Article
Mapping regional strain in anesthetised healthy subjects during spontaneous ventilation
Date
2019Registration in:
Cruces P, Erranz B, Lillo F, Sarabia-Vallejos MA, Iturrieta P, Morales F, Blaha K, Medina T, Diaz F, Hurtado DE. Mapping regional strain in anesthetised healthy subjects during spontaneous ventilation. BMJ Open Respir Res. 2019 Oct 28;6(1):e000423. doi:10.1136/bmjresp-2019-000423
Author
Cruces, Pablo
Erranz, Benjamin
Lillo, Felipe
Sarabia, Mauricio
Iturrieta, Pablo
Morales, Felipe
Blaha, Katherine
Medina, Tania
Diaz, Franco
Hurtado, Daniel
Institutions
Abstract
Introduction: Breathing produces a phenomenon of cyclic deformation throughout life. Biomechanically, deformation of the lung is measured as strain. Regional strain recently started to be recognised as a tool in the study of lung pathophysiology, but regional lung strain has not been studied in healthy subjects breathing spontaneously without voluntary or pharmacological control of ventilation. Our aim is to generate three-dimensional (3D) regional strain and heterogeneity maps of healthy rat lungs and describe their changes over time.
Methods: Micro-CT and image-based biomechanical analysis by finite element approach were carried out in six anaesthetised rats under spontaneous breathing in two different states, at the beginning of the experiment and after 3 hours of observation. 3D regional strain maps were constructed and divided into 10 isovolumetric region-of-interest (ROI) in three directions (apex to base, dorsal to ventral and costal to mediastinal), allowing to regionally analyse the volumetric strain, the strain progression and the strain heterogeneity. To describe in depth these parameters, and systematise their report, we defined regional strain heterogeneity index [1+strain SD ROI(x)]/[1+strain mean ROI(x)] and regional strain progression index [ROI(x)-mean of final strain/ROI(x)-mean of initial strain].
Results: We were able to generate 3D regional strain maps of the lung in subjects without respiratory support, showing significant differences among the three analysed axes. We observed a significantly lower regional volumetric strain in the apex sector compared with the base, with no significant anatomical systematic differences in the other directions. This heterogeneity could not be identified with physiological or standard CT methods. There was no progression of the analysed regional volumetric strain when the two time-points were compared.
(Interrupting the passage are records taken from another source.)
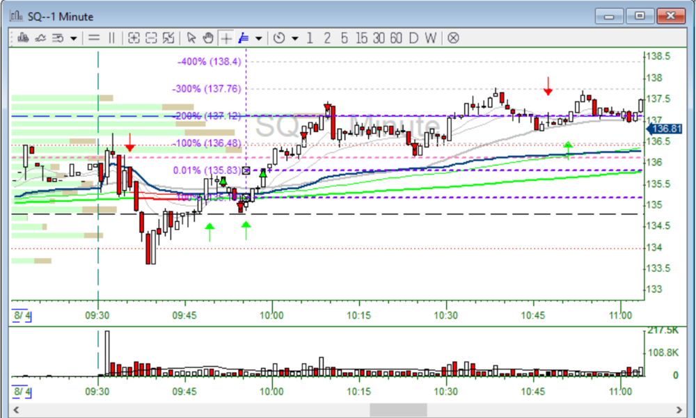Viewport: 696px width, 418px height.
Task: Click the line chart style icon
Action: [x=40, y=38]
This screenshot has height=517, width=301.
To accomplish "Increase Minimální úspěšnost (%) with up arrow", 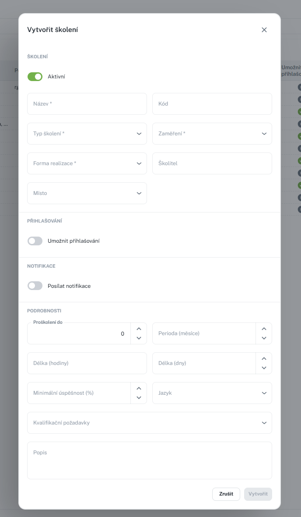I will point(139,389).
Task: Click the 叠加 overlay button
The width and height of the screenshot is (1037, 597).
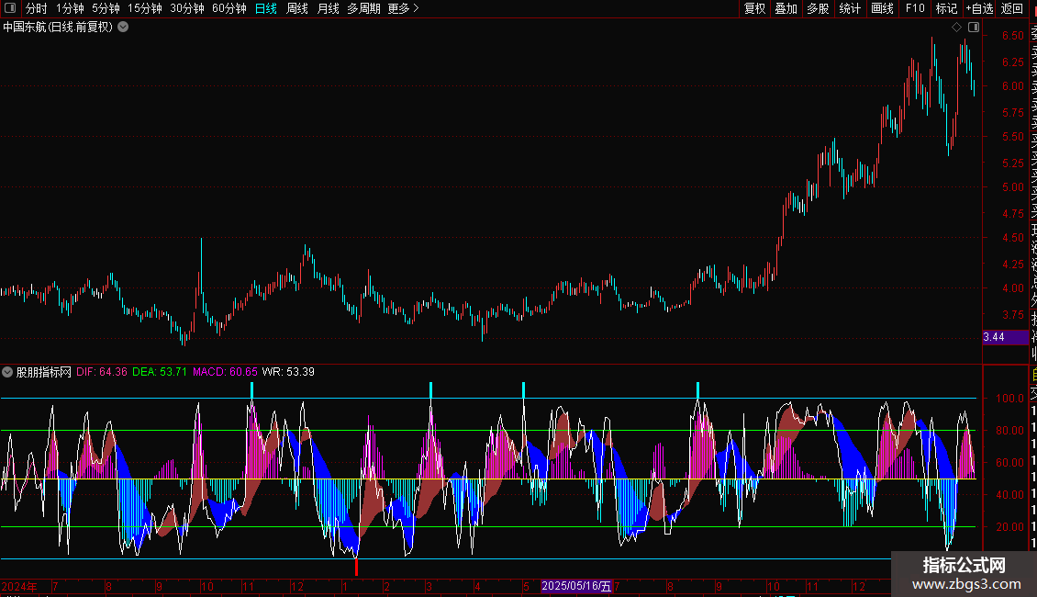Action: tap(786, 8)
Discussion: It is possible to map the regional volumetric strain in the lung for healthy subjects during spontaneous breathing. Regional strain heterogeneity and changes over time can be measured using a CT image-based numerical analysis applying a finite element approach. These results support that healthy lung might have significant regional strain and its spatial distribution is highly heterogeneous. This protocol for CT image acquisition and analysis could be a useful tool for helping to understand the mechanobiology of the lung in many diseases.